1. The problem statement, all variables and given/known data

A small 10.0-g bug stands at one end of a thin uniform bar that is initially at rest on a smooth horizontal table. The other end of the bar pivots about a nail driven into the table and can rotate freely, without friction. The bar has mass 60.0g and is 90cm in length. The bug jumps off in the horizontal direction, perpendicular to the bar, with a speed of 25.0cm/s relative to the table.

2. Relevant equations

L = Iw
P = mv

3. The attempt at a solution

I calculated the linear momentum of the bug: p=0.01(.25) = 0.0025

I then set that equal to the momentum of the rod: 0.0025 = Iw. The moment of inertia for the rod is I=(1/3)MR^2. Therefore I = (1/3)(0.06)(0.9)^2 = 0.0162.

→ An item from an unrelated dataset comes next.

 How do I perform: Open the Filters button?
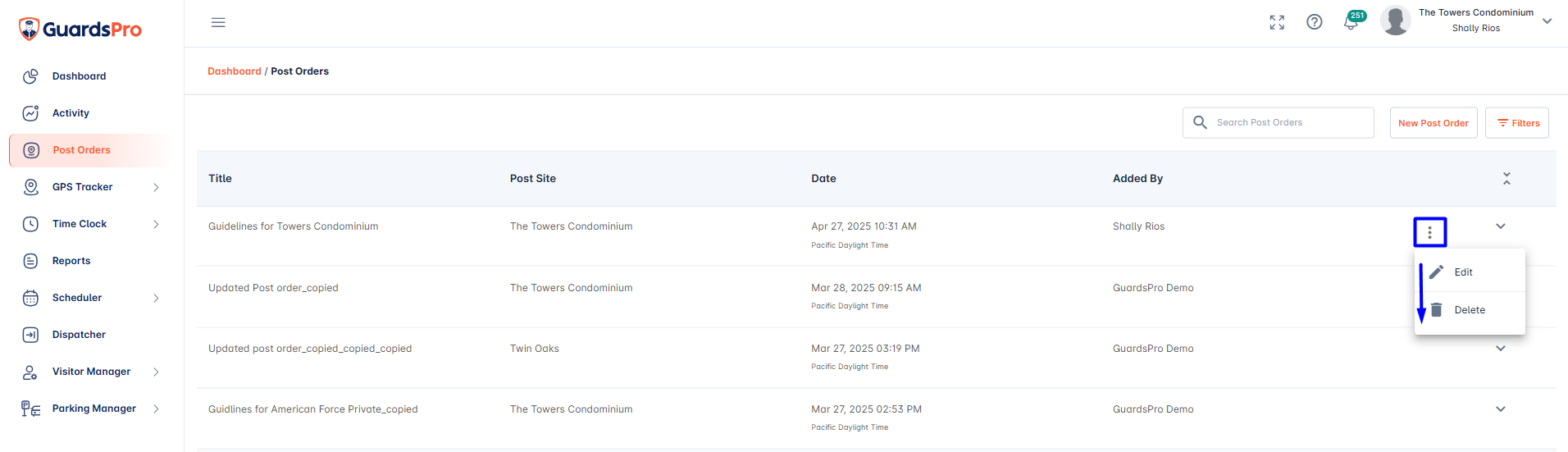click(1517, 123)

0.0025 = (0.0162)w. Solve for w. I get w = 0.154 rad/s. I have tried both positive and negative values for w and neither are correct. What am I doing wrong? This is for Mastering Physics, so the values are a little bit different from the textbook. However, when I plugged in textbook values, I get the same answer as the answer in the back of the book, so my method doesn't seem to be wrong...

2. Sep 25, 2011

### dynamicsolo

You need the relationship for the angular momentum of an object of mass m and velocity v moving on a straight line at a perpendicular distance D from a reference point. Since L = r x p , the magnitude of this angular momentum is L = rmv sin(theta) . We can regroup this into L = mv · [ r sin(theta) ] . If we measure the moment arm r from the reference point for rotation to the object anywhere along its straight line of travel, and measure the angle theta between that moment arm's vector and the velocity vector, we find that it produces a constant [ r sin(theta) ] = D , with D being the perpendicular distance from the reference point to the line of travel.

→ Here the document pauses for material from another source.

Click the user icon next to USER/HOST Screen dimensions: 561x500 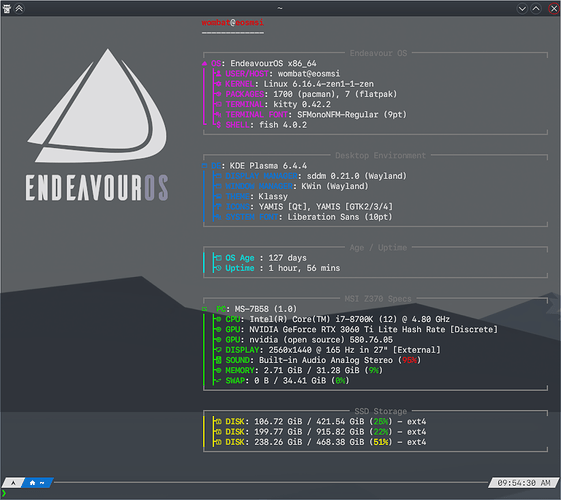pyautogui.click(x=218, y=74)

Since the bug leapt from on a line of travel perpendicular to the bar, the perpendicular distance from the rotation axis to the line of travel is just the length of the bar, or D = R . So the angular momentum of the bug after the leap is L = mvR . The bug and bar were initially at rest, so the bar will "recoil" with an angular momentum in the opposite direction but also with magnitude L = mvR .

So you want to set mvR = (1/3)MR2w for the bar.